===== Entries supplied =====

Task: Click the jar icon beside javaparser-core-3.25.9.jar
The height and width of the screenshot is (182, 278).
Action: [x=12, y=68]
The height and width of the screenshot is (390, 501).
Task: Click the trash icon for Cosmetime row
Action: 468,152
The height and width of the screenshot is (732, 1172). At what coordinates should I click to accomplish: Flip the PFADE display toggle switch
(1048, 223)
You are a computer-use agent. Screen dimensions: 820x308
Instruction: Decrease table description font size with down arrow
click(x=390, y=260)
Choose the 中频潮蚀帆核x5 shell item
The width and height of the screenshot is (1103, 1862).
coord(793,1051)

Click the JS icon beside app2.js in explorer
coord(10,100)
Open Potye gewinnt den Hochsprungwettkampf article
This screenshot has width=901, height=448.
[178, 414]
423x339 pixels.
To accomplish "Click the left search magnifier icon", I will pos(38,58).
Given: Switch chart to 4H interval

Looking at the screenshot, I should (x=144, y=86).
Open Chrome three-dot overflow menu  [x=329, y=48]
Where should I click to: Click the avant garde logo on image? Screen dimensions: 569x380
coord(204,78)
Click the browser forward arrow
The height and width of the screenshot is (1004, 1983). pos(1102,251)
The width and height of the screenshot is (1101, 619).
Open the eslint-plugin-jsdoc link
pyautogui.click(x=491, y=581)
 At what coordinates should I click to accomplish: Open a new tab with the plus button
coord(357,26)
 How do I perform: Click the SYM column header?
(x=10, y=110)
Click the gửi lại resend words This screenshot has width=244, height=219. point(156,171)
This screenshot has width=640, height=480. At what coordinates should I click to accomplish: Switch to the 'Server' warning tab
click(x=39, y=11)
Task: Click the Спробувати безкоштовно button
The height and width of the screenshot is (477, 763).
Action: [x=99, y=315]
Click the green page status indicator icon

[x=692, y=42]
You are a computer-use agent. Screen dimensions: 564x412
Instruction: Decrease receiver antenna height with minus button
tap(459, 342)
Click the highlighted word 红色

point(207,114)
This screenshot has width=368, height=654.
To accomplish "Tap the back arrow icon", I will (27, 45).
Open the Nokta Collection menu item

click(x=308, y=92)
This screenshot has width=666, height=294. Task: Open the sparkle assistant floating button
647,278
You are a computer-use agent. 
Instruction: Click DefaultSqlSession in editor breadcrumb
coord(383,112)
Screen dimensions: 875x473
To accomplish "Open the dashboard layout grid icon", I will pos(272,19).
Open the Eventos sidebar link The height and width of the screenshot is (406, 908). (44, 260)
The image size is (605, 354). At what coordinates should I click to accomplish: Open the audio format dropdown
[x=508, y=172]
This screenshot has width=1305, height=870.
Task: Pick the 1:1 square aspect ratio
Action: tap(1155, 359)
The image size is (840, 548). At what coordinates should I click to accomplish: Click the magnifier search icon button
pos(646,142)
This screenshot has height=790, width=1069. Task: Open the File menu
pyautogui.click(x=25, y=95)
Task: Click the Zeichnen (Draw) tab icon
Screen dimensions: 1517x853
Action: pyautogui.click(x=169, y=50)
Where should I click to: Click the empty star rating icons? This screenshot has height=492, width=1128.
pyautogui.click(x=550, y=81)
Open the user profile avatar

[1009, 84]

=====

= Written instruction =
Print the entries between the line holding "You are a computer-use agent. Screen dimensions: 820x308" and the line holding "Click the gửi", inclusive, reproducing each line exactly.

= Full response =
You are a computer-use agent. Screen dimensions: 820x308
Instruction: Decrease table description font size with down arrow
click(x=390, y=260)
Choose the 中频潮蚀帆核x5 shell item
The width and height of the screenshot is (1103, 1862).
coord(793,1051)

Click the JS icon beside app2.js in explorer
coord(10,100)
Open Potye gewinnt den Hochsprungwettkampf article
This screenshot has width=901, height=448.
[178, 414]
423x339 pixels.
To accomplish "Click the left search magnifier icon", I will pos(38,58).
Given: Switch chart to 4H interval

Looking at the screenshot, I should (x=144, y=86).
Open Chrome three-dot overflow menu  [x=329, y=48]
Where should I click to: Click the avant garde logo on image? Screen dimensions: 569x380
coord(204,78)
Click the browser forward arrow
The height and width of the screenshot is (1004, 1983). pos(1102,251)
The width and height of the screenshot is (1101, 619).
Open the eslint-plugin-jsdoc link
pyautogui.click(x=491, y=581)
 At what coordinates should I click to accomplish: Open a new tab with the plus button
coord(357,26)
 How do I perform: Click the SYM column header?
(x=10, y=110)
Click the gửi lại resend words This screenshot has width=244, height=219. point(156,171)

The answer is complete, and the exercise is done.